◆ Objectives:
1 – Duplicate the passage of the blivet testing instructions starting at "It is also possible to generate" and ending at "inherit from them.".
2 – Write the next part of the blivet testing instructions, picking up after their final sentence.

--- start of Extracted text ---

In order to execute blivet’s test suite from inside the source directory execute the command:
make test
Tests descending from ImageBackedTestCase
or
LoopBackedTestCase
require root access on the
system and will be skipped if you’re running as non-root user.
Tests descending from ImageBackedTestCase
will
also be skipped if the environment variable JENKINS_HOME is not defined. If
you’d like to execute them use the following commands (as root):
# export JENKINS_HOME=`pwd`
# make test
To execute the Pylint code analysis tool run:
make check
Running Pylint doesn’t require root privileges but requires Python3 due to usage of pocket-lint.
It is also possible to generate test coverage reports using the Python coverage tool. To do that execute:
make coverage
It is also possible to check all external links in the documentation for integrity. To do this:
cd doc/
make linkcheck
Test Suite Architecture¶
Blivet’s test suite relies on several base classes listed below. All test cases inherit from them.

--- end of Extracted text ---
--- start of Entries ---

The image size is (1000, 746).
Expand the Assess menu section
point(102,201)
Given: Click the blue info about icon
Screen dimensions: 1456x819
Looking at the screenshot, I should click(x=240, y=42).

--- end of Entries ---

◆ Responses for each task:
1 –
It is also possible to generate test coverage reports using the Python coverage tool. To do that execute:
make coverage
It is also possible to check all external links in the documentation for integrity. To do this:
cd doc/
make linkcheck
Test Suite Architecture¶
Blivet’s test suite relies on several base classes listed below. All test cases inherit from them.

2 –
unittest.TestCase
- the standard unit test class in Python. Used for tests which don’t touch disk space;StorageTestCase
- intended as a base class for higher-level tests. Most of what it does is stub out operations that touch disks. Currently it is only used inDeviceActionTestCase
;LoopBackedTestCase
andImageBackedTestCase
- both classes represent actual storage space.ImageBackedTestCase
uses the same stacks as anaconda disk image installations. These mimic normal disks more closely than using loop devices directly. UsuallyLoopBackedTestCase
is used for stacks of limited depth (eg: md array with two loop members) andImageBackedTestCase
for stacks of greater or arbitrary depth.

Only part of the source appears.